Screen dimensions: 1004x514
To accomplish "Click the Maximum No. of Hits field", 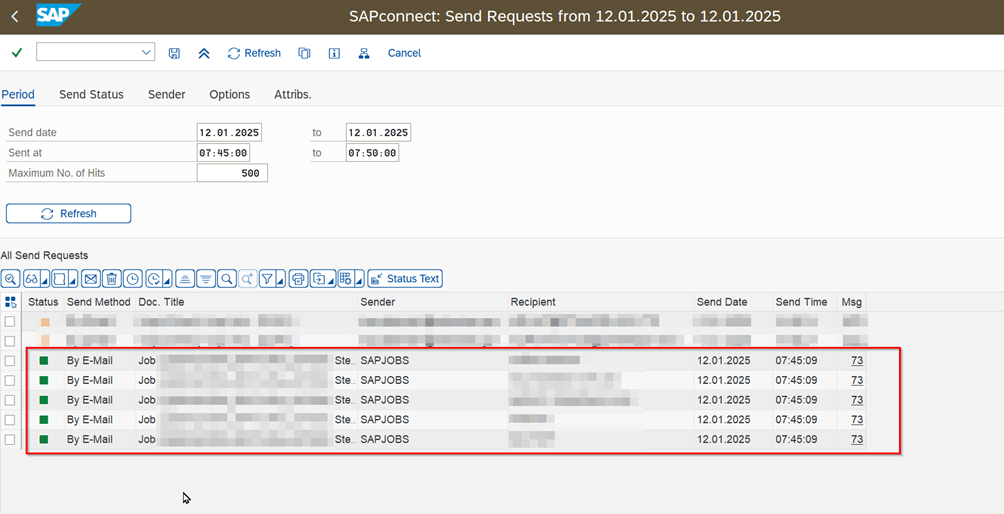I will [x=232, y=173].
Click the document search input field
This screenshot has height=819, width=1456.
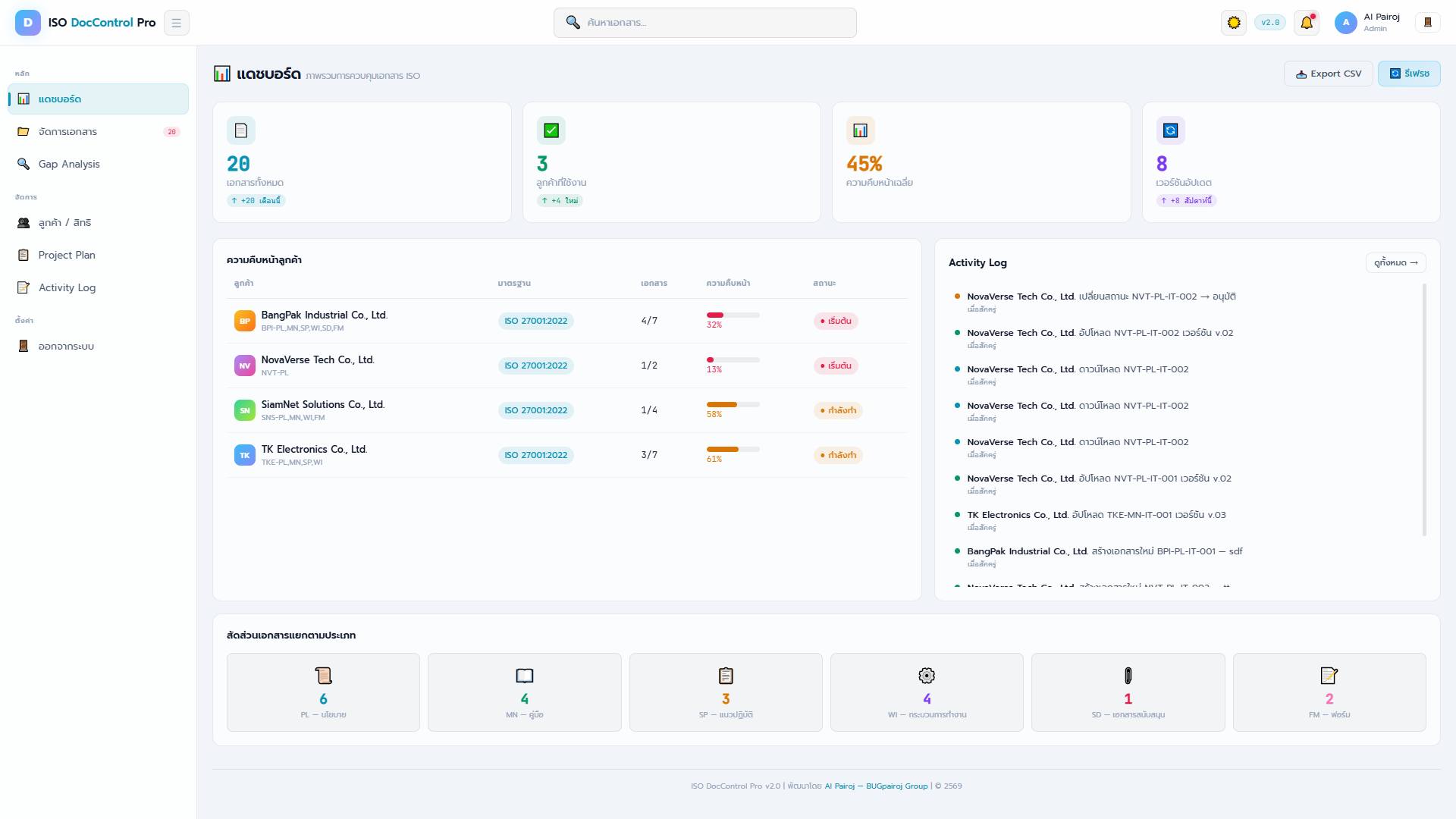tap(704, 23)
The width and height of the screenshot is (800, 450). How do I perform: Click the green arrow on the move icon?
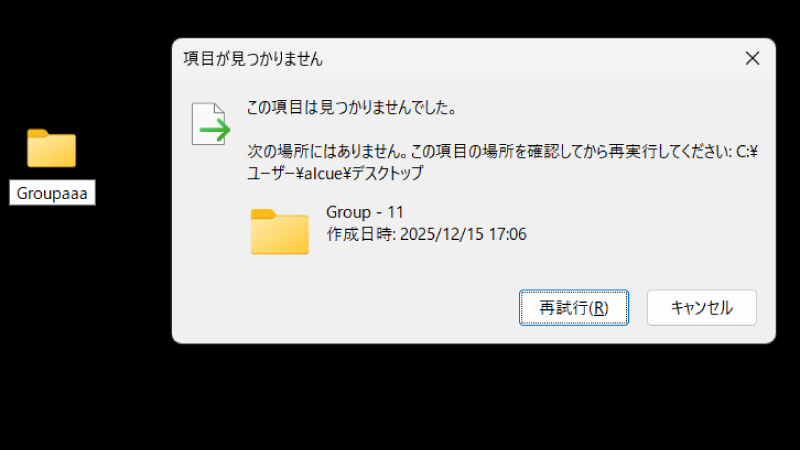tap(215, 130)
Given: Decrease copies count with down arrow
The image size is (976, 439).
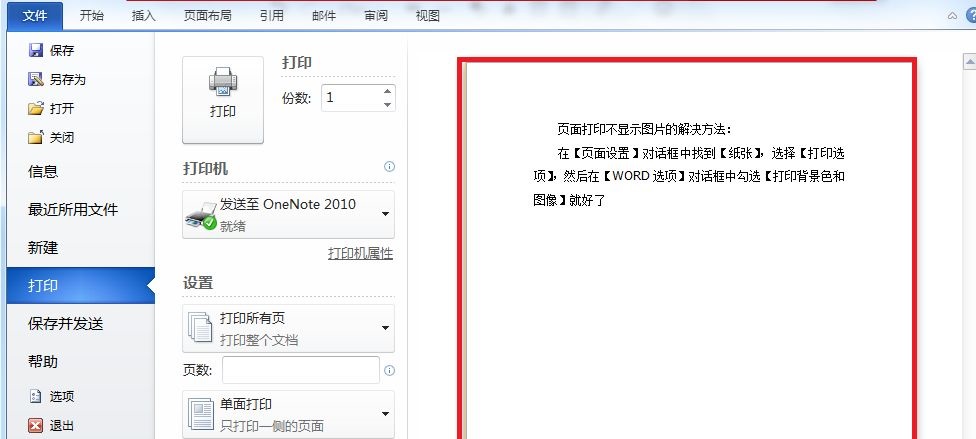Looking at the screenshot, I should pos(386,103).
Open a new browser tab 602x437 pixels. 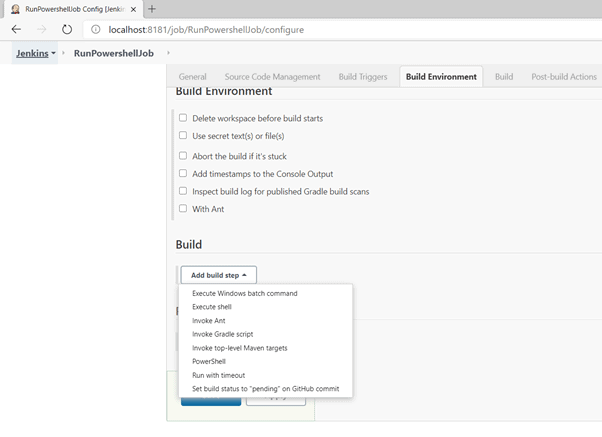[x=152, y=9]
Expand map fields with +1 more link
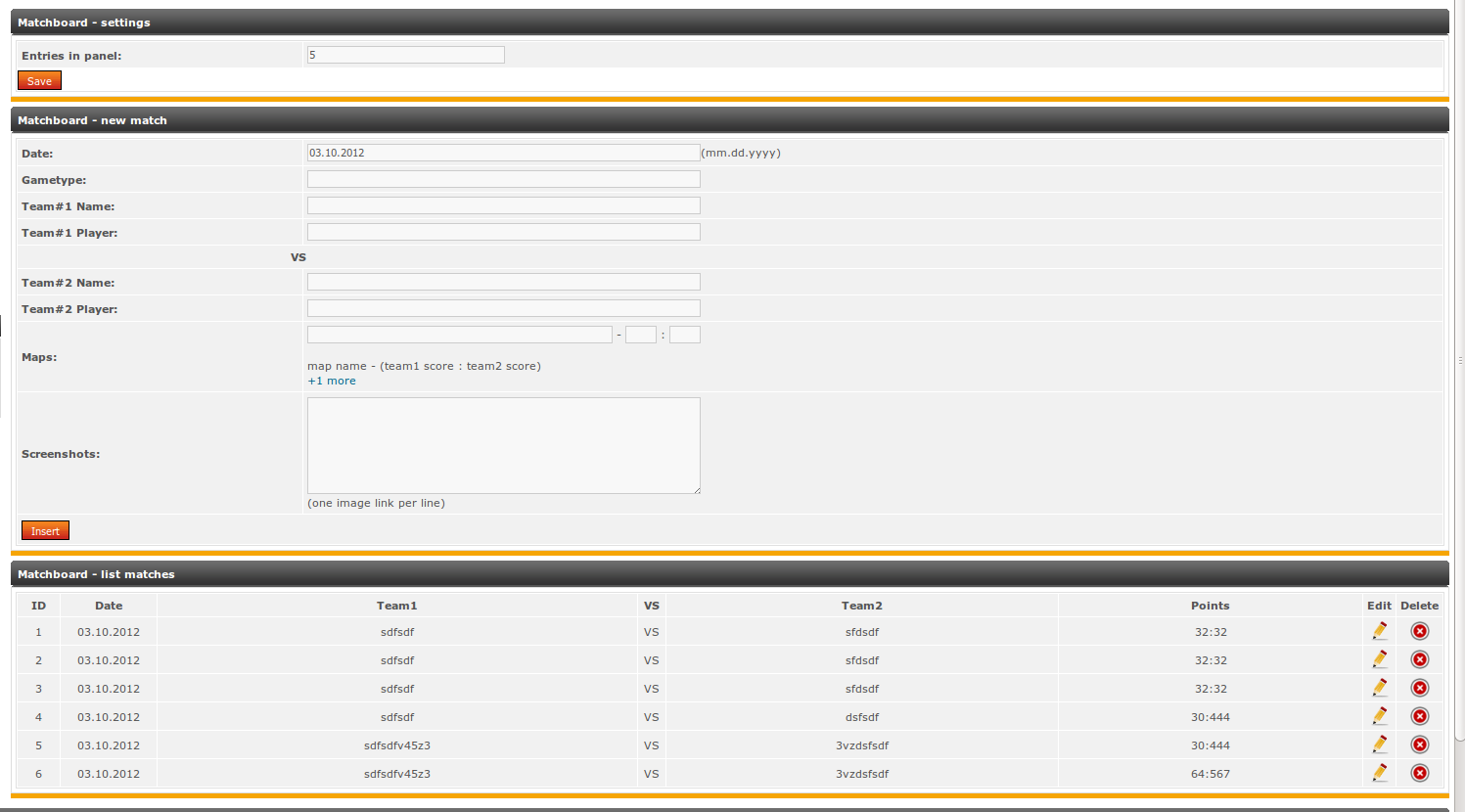Screen dimensions: 1465x812 click(331, 381)
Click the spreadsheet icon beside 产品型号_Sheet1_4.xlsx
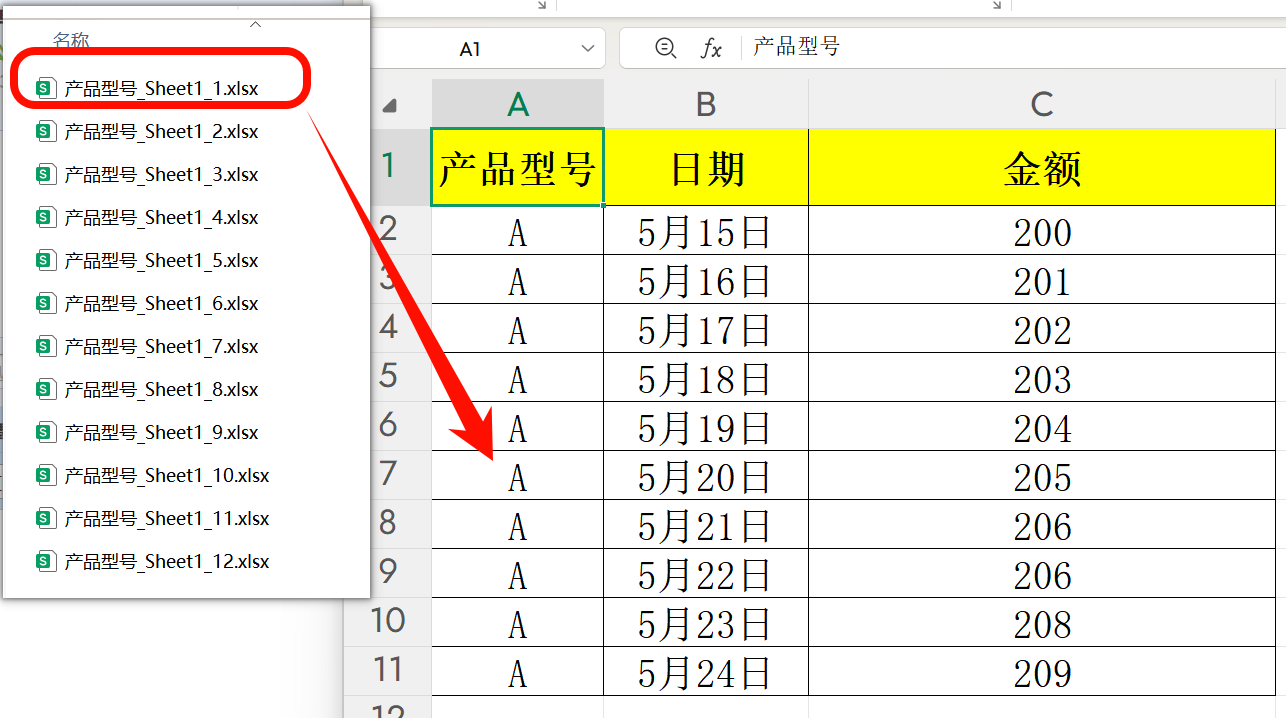Screen dimensions: 1286x718 tap(46, 217)
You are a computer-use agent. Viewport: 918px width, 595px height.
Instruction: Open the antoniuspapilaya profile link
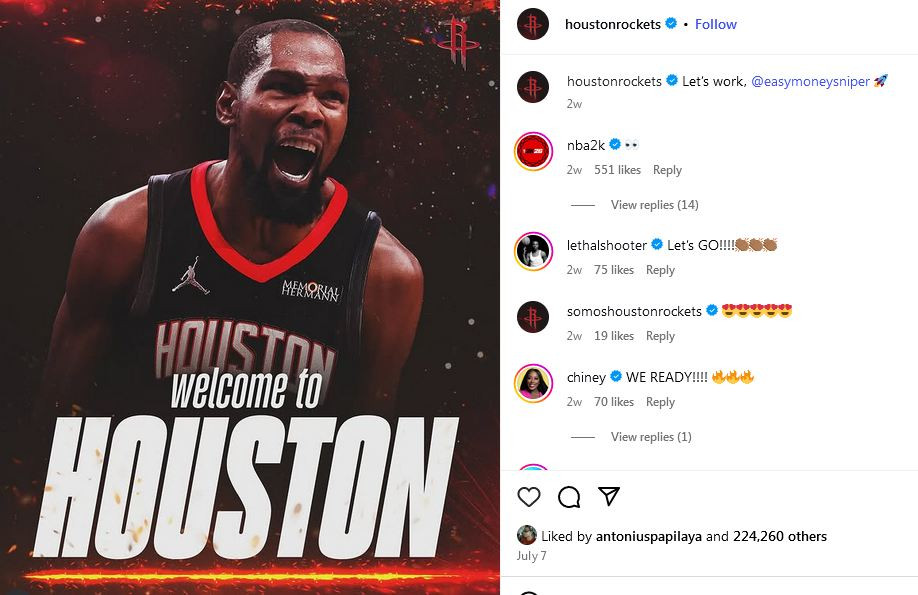point(649,536)

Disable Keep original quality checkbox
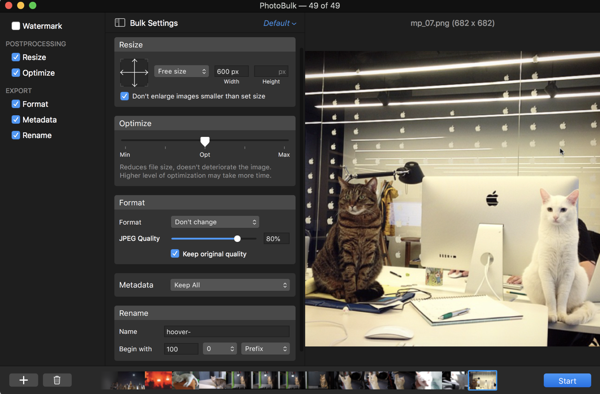[175, 254]
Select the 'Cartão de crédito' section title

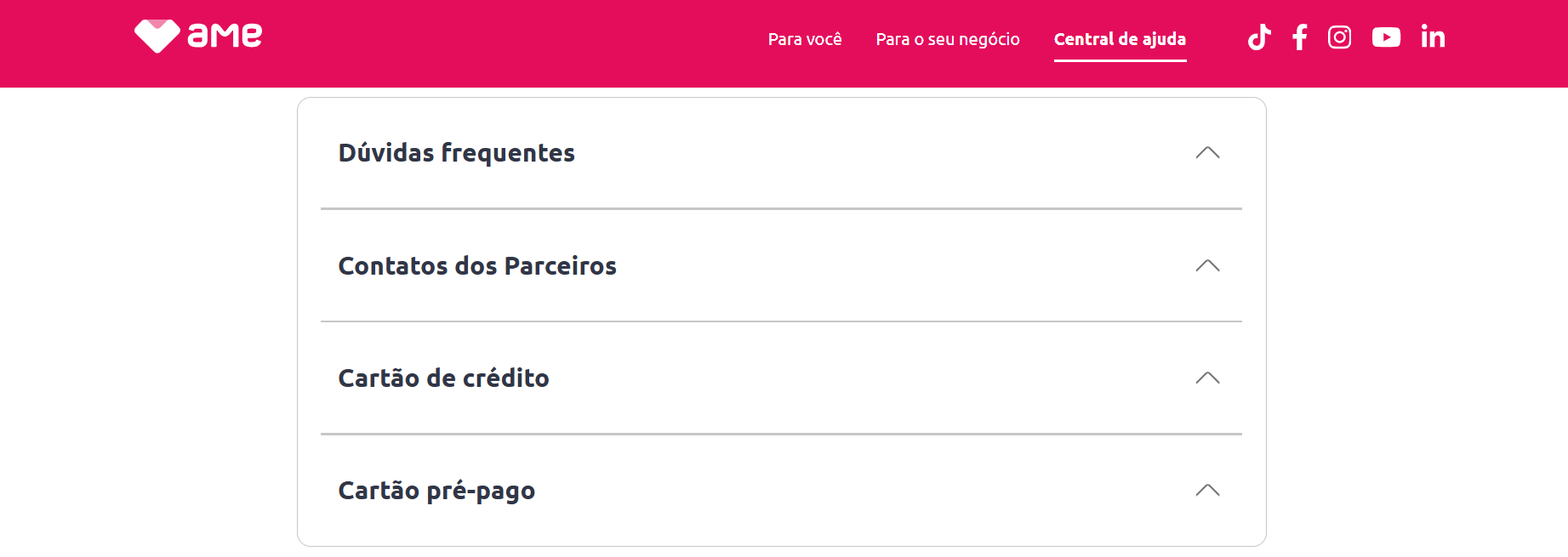443,378
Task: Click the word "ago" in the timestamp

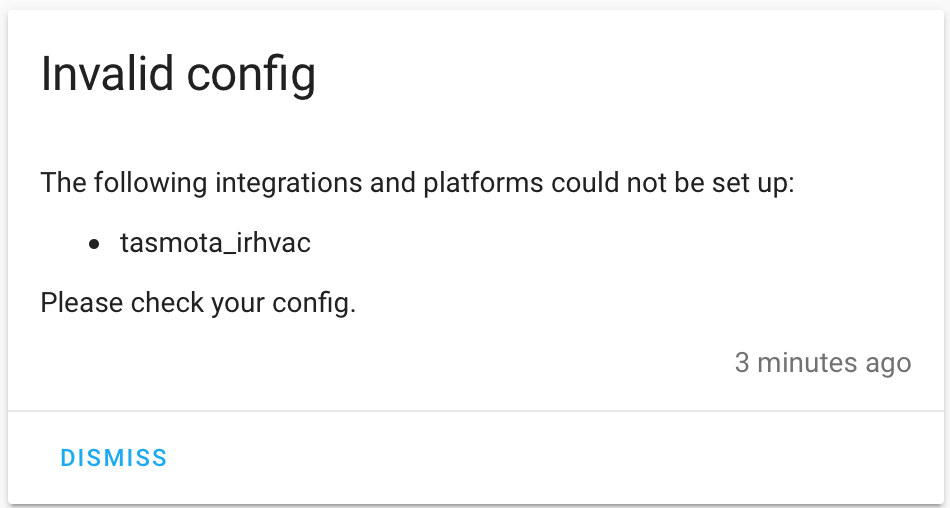Action: coord(888,362)
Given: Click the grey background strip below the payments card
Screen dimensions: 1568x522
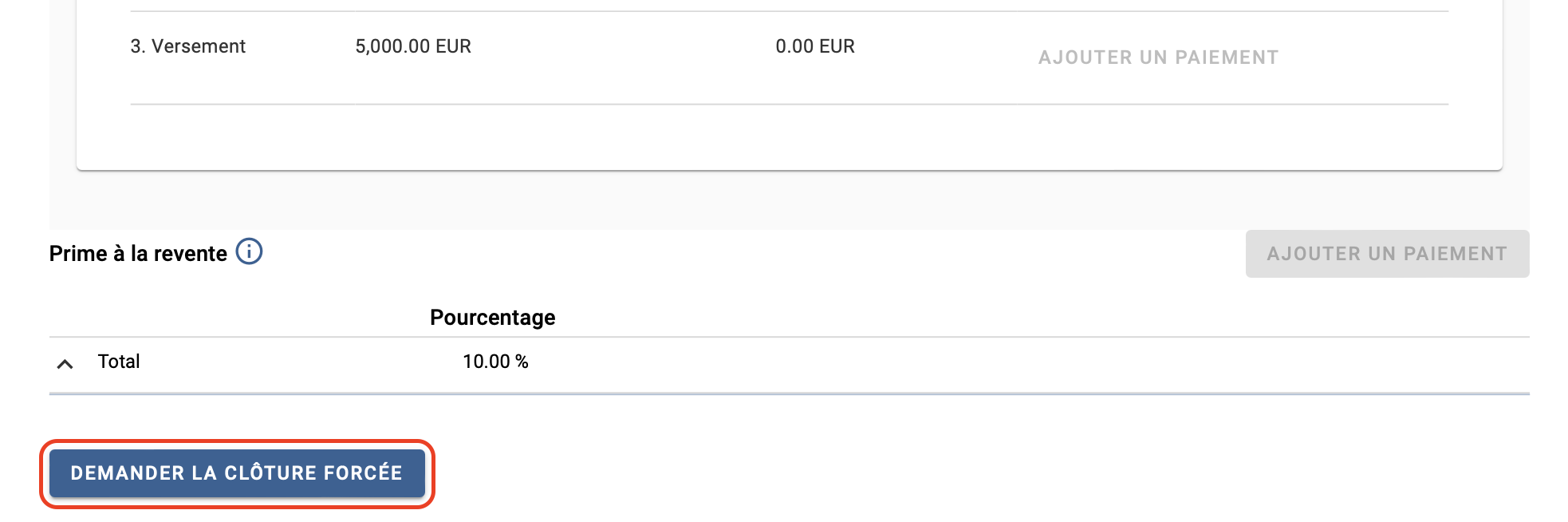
________________
EXERCISE INSTRUCTIONS:
In the listing, find the line with "Instruction: Open the" and retype exactly from there through the last line, both included, leaving the pictures out.

EXERCISE OUTPUT:
Instruction: Open the antoniuspapilaya profile link
point(649,536)

Disable Keep original quality checkbox
[175, 254]
Select the 'Cartão de crédito' section title

443,378
Task: Click the word "ago" in the timestamp

Action: coord(888,362)
Given: Click the grey background strip below the payments card
Screen dimensions: 1568x522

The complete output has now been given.